WORK INSTRUCTION =>
Could you filter the data below down to the lines that hold the word "computer"?

Data excerpts =>
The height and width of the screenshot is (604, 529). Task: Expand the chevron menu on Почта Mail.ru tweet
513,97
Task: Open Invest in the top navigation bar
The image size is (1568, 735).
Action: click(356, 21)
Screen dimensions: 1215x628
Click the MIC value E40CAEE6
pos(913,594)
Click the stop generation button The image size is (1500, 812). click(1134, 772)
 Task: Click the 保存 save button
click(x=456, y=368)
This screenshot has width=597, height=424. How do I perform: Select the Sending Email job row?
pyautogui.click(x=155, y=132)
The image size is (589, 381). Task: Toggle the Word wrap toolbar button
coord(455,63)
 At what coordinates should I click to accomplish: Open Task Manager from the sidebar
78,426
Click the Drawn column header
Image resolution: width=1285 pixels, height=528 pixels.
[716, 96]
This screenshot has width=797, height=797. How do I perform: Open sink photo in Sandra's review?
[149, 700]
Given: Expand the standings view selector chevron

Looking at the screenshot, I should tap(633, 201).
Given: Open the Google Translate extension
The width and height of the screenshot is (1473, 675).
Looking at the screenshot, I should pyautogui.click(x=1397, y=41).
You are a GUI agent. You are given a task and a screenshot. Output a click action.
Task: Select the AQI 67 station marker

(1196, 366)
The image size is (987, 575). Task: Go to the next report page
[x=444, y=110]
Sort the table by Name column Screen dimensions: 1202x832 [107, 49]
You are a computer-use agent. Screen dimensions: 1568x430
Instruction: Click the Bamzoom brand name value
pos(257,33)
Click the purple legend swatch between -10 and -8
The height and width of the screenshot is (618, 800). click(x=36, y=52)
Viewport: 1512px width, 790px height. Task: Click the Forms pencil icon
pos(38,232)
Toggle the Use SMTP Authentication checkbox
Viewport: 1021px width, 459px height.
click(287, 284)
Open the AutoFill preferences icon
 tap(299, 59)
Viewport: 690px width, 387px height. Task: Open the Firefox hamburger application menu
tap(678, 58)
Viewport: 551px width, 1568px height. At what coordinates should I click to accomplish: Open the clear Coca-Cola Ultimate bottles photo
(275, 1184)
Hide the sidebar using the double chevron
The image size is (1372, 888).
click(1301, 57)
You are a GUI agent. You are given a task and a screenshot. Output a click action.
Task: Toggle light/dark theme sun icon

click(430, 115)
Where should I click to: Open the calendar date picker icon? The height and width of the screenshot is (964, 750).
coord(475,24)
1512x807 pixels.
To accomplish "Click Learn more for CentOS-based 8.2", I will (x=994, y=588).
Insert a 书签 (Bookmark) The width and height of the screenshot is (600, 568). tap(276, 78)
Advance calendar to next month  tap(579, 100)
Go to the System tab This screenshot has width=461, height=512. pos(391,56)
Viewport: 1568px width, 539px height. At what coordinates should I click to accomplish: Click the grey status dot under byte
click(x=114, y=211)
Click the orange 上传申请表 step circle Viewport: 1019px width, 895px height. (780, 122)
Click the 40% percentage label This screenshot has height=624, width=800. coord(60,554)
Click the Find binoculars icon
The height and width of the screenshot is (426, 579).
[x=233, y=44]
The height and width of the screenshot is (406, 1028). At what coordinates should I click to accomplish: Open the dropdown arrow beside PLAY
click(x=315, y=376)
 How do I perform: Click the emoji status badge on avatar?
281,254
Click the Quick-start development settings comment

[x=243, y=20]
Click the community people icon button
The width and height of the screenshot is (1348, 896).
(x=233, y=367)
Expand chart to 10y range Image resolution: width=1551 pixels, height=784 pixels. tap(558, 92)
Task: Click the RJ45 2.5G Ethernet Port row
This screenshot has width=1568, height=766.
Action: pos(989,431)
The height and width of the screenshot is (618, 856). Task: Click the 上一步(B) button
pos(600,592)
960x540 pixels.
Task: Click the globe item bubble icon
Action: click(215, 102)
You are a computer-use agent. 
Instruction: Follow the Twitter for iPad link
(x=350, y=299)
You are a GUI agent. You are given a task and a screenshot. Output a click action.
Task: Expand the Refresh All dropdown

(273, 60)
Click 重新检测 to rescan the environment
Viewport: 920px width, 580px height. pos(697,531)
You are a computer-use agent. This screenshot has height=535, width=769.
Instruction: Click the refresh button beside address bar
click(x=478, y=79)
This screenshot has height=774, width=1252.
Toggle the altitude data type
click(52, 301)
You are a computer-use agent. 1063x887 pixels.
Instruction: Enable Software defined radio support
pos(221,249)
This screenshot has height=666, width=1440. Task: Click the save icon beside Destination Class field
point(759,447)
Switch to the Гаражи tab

EXPECTED ANSWER =>
You are a computer-use agent. Screen dimensions: 1568x430
You are a computer-use agent. 
You are a computer-use agent. This screenshot has height=535, width=769.
You are a computer-use agent. 1063x887 pixels.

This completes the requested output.